■ Requirement
Go through the material below and copy each line where the word "cell" appears.

┌────────

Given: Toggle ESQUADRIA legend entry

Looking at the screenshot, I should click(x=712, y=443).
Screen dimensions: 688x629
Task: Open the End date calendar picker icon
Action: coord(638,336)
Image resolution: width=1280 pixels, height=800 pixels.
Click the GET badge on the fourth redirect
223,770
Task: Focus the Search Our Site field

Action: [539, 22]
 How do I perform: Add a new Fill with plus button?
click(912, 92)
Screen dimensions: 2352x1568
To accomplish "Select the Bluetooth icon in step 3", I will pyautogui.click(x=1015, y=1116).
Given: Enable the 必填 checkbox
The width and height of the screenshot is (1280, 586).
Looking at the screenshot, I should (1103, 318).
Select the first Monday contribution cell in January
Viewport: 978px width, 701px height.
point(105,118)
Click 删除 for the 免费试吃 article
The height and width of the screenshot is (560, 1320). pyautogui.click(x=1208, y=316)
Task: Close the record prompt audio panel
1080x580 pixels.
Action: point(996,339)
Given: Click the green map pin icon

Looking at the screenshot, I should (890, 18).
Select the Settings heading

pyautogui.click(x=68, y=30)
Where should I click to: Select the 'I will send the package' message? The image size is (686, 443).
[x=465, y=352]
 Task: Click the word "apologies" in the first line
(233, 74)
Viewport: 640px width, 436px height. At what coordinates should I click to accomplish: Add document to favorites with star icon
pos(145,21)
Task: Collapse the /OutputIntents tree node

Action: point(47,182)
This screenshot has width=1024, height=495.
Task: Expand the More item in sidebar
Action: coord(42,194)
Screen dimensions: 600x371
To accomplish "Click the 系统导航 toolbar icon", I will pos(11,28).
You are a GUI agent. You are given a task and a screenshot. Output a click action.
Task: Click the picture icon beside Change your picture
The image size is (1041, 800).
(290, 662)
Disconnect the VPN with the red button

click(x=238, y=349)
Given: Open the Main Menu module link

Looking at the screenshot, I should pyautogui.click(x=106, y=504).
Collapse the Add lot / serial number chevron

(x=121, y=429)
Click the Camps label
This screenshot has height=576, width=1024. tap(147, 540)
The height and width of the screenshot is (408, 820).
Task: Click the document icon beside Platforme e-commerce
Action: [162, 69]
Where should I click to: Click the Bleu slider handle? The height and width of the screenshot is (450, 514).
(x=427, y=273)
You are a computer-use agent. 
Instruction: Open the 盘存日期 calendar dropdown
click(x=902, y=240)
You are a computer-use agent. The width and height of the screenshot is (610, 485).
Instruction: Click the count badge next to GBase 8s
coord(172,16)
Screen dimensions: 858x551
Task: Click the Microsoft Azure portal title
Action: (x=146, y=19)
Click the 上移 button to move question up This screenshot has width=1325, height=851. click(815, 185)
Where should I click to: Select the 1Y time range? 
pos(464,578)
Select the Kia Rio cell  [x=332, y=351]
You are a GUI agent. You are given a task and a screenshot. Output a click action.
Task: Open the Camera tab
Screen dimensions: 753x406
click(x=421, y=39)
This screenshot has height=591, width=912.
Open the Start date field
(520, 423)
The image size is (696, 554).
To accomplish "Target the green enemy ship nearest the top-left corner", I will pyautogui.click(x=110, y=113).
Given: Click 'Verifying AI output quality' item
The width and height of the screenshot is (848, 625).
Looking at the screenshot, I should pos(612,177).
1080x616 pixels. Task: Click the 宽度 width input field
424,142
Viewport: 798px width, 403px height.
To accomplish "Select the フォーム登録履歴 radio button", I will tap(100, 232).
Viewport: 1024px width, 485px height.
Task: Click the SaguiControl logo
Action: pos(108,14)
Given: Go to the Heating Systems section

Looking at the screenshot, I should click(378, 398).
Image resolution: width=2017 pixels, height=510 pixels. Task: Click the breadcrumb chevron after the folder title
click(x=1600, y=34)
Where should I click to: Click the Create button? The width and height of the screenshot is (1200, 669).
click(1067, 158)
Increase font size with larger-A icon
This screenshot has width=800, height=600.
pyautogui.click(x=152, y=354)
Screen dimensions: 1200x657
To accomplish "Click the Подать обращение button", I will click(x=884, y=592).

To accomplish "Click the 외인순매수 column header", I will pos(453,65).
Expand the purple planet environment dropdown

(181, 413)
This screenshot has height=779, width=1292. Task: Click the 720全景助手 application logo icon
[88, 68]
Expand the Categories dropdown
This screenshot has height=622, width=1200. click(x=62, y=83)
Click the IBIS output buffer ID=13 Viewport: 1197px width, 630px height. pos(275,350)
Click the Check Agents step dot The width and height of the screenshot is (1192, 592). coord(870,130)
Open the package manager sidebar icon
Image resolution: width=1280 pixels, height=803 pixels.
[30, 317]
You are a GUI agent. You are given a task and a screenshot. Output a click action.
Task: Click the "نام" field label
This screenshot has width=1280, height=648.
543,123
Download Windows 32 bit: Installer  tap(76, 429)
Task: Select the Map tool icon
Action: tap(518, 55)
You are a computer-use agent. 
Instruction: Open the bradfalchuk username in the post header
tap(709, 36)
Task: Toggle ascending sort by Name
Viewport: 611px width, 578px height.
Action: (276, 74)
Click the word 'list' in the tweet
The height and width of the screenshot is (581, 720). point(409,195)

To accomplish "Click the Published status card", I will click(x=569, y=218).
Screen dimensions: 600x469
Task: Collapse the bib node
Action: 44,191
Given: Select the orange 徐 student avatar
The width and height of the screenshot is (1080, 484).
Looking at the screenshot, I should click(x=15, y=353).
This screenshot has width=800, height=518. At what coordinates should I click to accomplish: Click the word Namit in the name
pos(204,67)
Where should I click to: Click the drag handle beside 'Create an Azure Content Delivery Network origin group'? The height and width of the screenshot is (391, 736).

└────────

■ Task solution
Select the first Monday contribution cell in January
Select the Kia Rio cell  [x=332, y=351]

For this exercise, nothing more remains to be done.